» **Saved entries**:
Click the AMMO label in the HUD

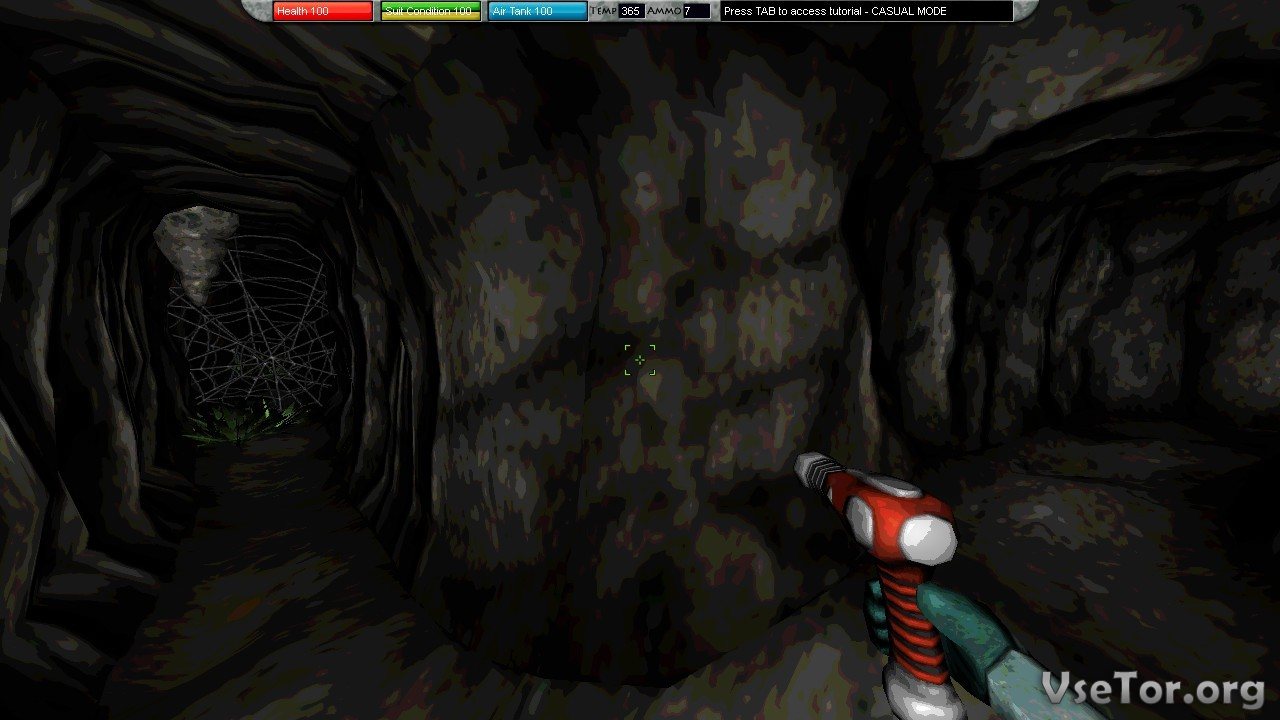click(664, 11)
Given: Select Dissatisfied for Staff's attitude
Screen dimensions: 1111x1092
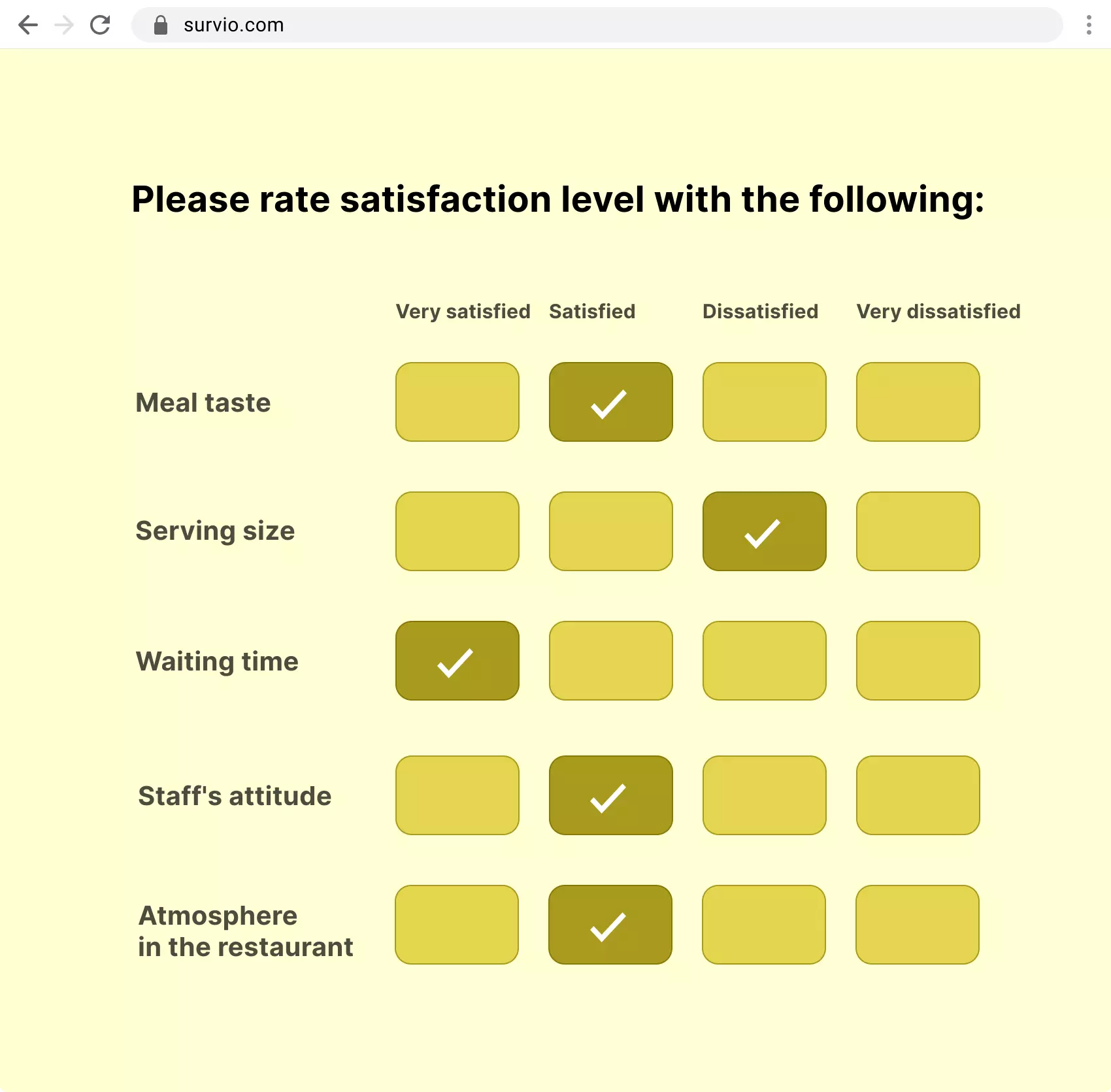Looking at the screenshot, I should [x=764, y=795].
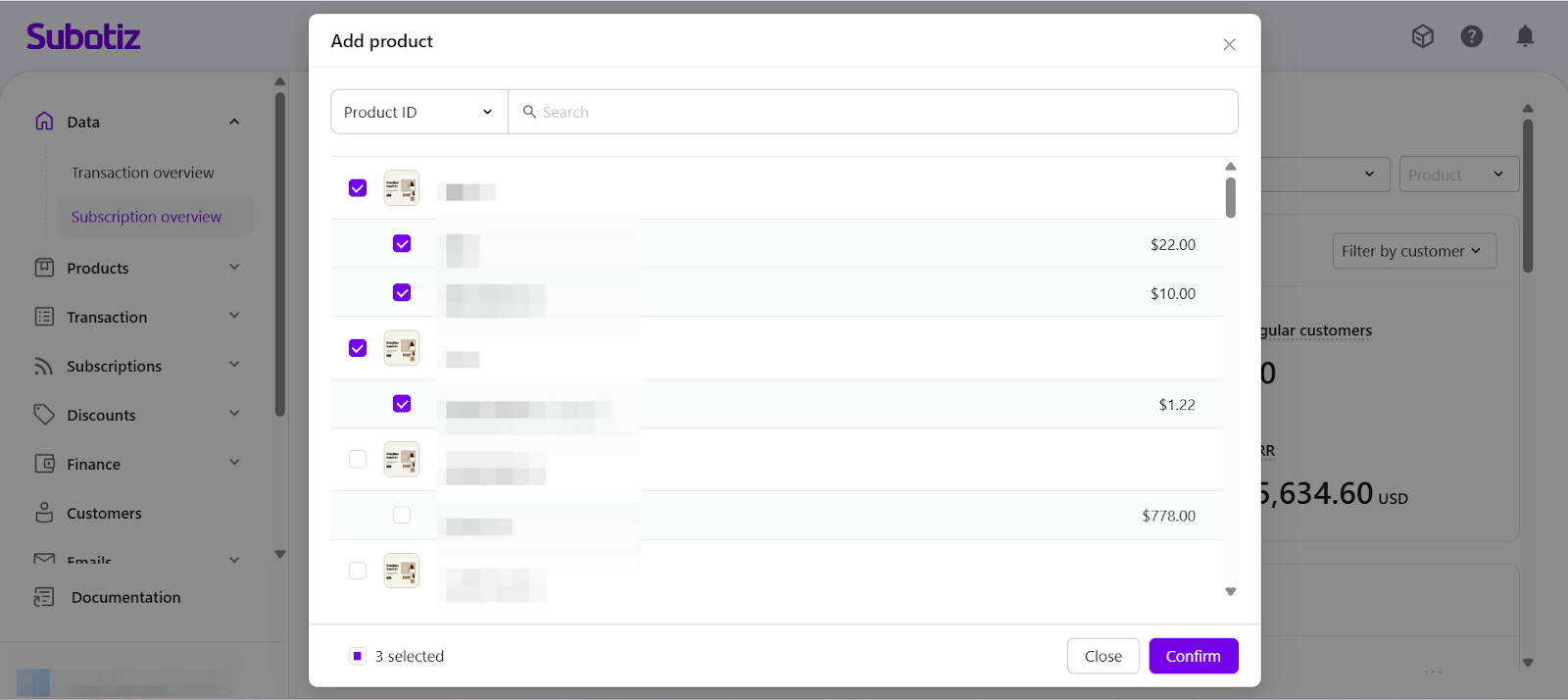
Task: Open the help question mark icon
Action: (x=1471, y=37)
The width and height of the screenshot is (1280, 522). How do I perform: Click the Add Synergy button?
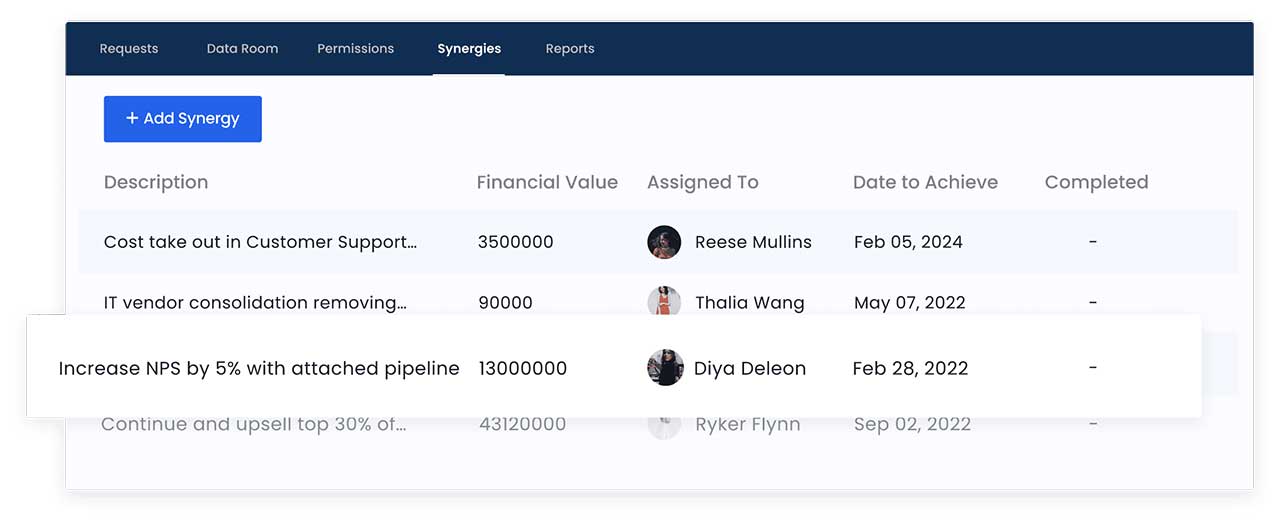coord(183,119)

» **Exercise objective**:
The lines from the one holding "Given: Select Dissatisfied" through the end of the entries are to be transcribed exactly, both ends included, with the pictures left out.

» **Response below**:
Given: Select Dissatisfied for Staff's attitude
Screen dimensions: 1111x1092
Looking at the screenshot, I should [x=764, y=795].
Task: Open the help question mark icon
Action: (x=1471, y=37)
The width and height of the screenshot is (1280, 522). How do I perform: Click the Add Synergy button?
coord(183,119)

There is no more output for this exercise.